▶ _Excerpt_:
This time, everybody send a beer to Ripper and not me!

:food-smiley-004:


----------



## Humbucker (Feb 18, 2007)

Thanks to all that took the time to put in their two cents!

I figured that it would work okay but it's nice to have a few extra opinions thrown in too.
:food-smiley-004:


----------



## Ripper (Jul 1, 2006)

Hey Bill,
I think you are right on the old Ampeg's being wired that way. I've come across some old garnets that were done that way too. 

Hey Humbucker, is that old Vibrolux of yours still using the original speakers? I changed mine out awhile back for some older eminence and boy did that make a huge difference. Mine is a 69 as well. It made the old amp sound fuller and louder as well.


----------



## Humbucker (Feb 18, 2007)

Ripper,

Yes, the two 10" speakers in my Vibrolux are the original, blue label Oxford speakers. They're not the best speakers out there but they're not bad either I guess. 

I'd like to hear what this amp would sound like with some better speakers though. Maybe some Weber speakers or something else.


----------



## bolero (Oct 11, 2006)

oops..........


----------



## bolero (Oct 11, 2006)

Ripper said:


> With the plexi if your running two cabs, set the impedance to 4 ohms and you will be good.



nice, thx!

it's got a 4/8/100v tap on it, so I'm glad you didn't say 16 ohms!! heh


----------



## djem (Sep 14, 2006)

I think it would be worthwhile to read my 'cut & paste' from a thread in TGP. I left a link to the original thread below. Read the whole thing. It's interesting to see how SS and tube amps differ in this regard.


*Originally Posted by TENAX * 

the speaker resistance the amp sees at the load (speaker end) should always be more than the amps output ohm rating..so for example, 8 or 16 if you have a 4, 8 , or 16 ohm output options on your amp..you could then use for example:

4 or 8 ohm amp outputs with 8 or 16 ohm speaker resistance...or...

4 ohm output with a 4, 8 or 16 ohm speaker load resistance.

i have a valve jr that can do either 4, 8 or 16 ohm output. i have a 2 x 12 with 2 16 ohm speakers in parallel so it's an 8 ohm speaker load. so i would use either the 4 or 8 ohm outputs on the amp..but not the 16..

▶ _Goal 1_:
In the forum thread about amplifier speaker impedance, what speakers does Humbucker say are in the Vibrolux?
▶ _Goal 2_:
Resume the forum thread about amplifier speaker impedance from the point where it stops.

▶ _Recorded data_:
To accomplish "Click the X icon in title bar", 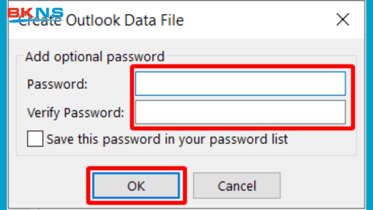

▶ _Exercise output 1_:
The two original 10-inch blue label Oxford speakers.

▶ _Exercise output 2_:
speaker load always to be matched or higher than the output on the amp or it could cause too much current to flow in your amp and fry your transformer.

easiest way i find to look at it is why is it said to always make sure you have a speaker hooked up..or a "dummy load" when you turn on an amplifier?" because otherwise, there would be no resistance in the circuit so say a transformer designed for 4 ohm resistance is presented with zero load with no speaker connected..too much current flowing..flames too follow quite possibly

*Here's the response....*

Sorry, this is absolutely wrong (again - every time this question comes up someone posts this)... especially the bits I highlighted.

It is is true for solid-state amps, as is the reason - causing too much current to flow - but it is NOT true with a tube amp, as the mechanism for damage is entirely different. Excess current is not the problem, as it's limited by the loss of efficiency of the OT as the mismatch becomes more extreme. Flyback voltage causing insulation breakdown is the risk, and occurs when the load is too high impedance, not too low.

You're also confusing 'no load' with 'no resistance' in the last paragraph.

'No load' means infinitely high impedance - an open circuit - and is dangerous for tube amps (although almost never for solid-state ones). 'Zero impedance' - a short circuit - is in fact usually safe for a tube amp, at least for a short time (although it's very hard on the tubes), but will fry a solid-state amp.

Generally, tube amps are safe with between half and double the correct matching impedance. Lower is more risk to the tubes, higher is more risk to the transformer and other parts, and it is NOT a good idea to run a 4-ohm tube amp into a 16-ohm load. If you must mismatch, it's safer to go lower rather than higher, with most tube amps.

Here's the link to the thread at TGP:

http://www.thegearpage.net/board/showthread.php?t=274034


----------



## Ripper (Jul 1, 2006)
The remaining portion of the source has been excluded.